You can also control the number of maximum output from the LLM by setting the
num_output
parameter in the
ServiceContext
. This parameter does not actually limit the model output, but it affects the amount of “space” we save for the output, when computing available context window size for packing text from retrieved Nodes.
from langchain.llms import OpenAI
from llama_index import ServiceContext, LLMPredictor, OpenAIEmbedding, PromptHelper
from llama_index.langchain_helpers.text_splitter import TokenTextSplitter
from llama_index.node_parser import SimpleNodeParser
llm_predictor = LLMPredictor(llm=OpenAI(model_name='text-davinci-003', temperature=0, max_tokens=256))

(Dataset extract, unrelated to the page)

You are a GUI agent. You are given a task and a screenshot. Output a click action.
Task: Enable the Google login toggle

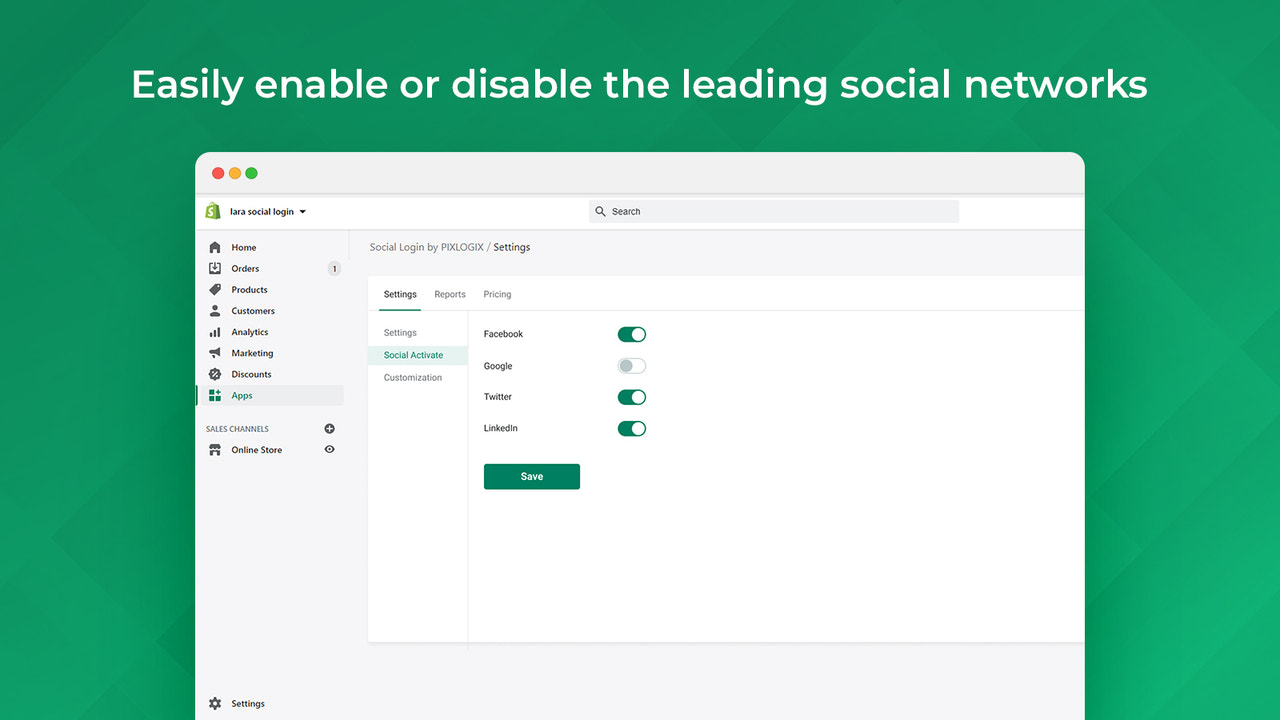tap(631, 365)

embed_model = OpenAIEmbedding()
node_parser = SimpleNodeParser(text_splitter=TokenTextSplitter(chunk_size=1024, chunk_overlap=20))
prompt_helper = PromptHelper(context_window=4096, num_output=256, chunk_overlap_ratio=0.1, chunk_size_limit=None)
service_context = ServiceContext.from_defaults(
llm_predictor=llm_predictor,
embed_model=embed_model,
node_parser=node_parser,
prompt_helper=prompt_helper
)
In this example, the
num_output
parameter is set to 256.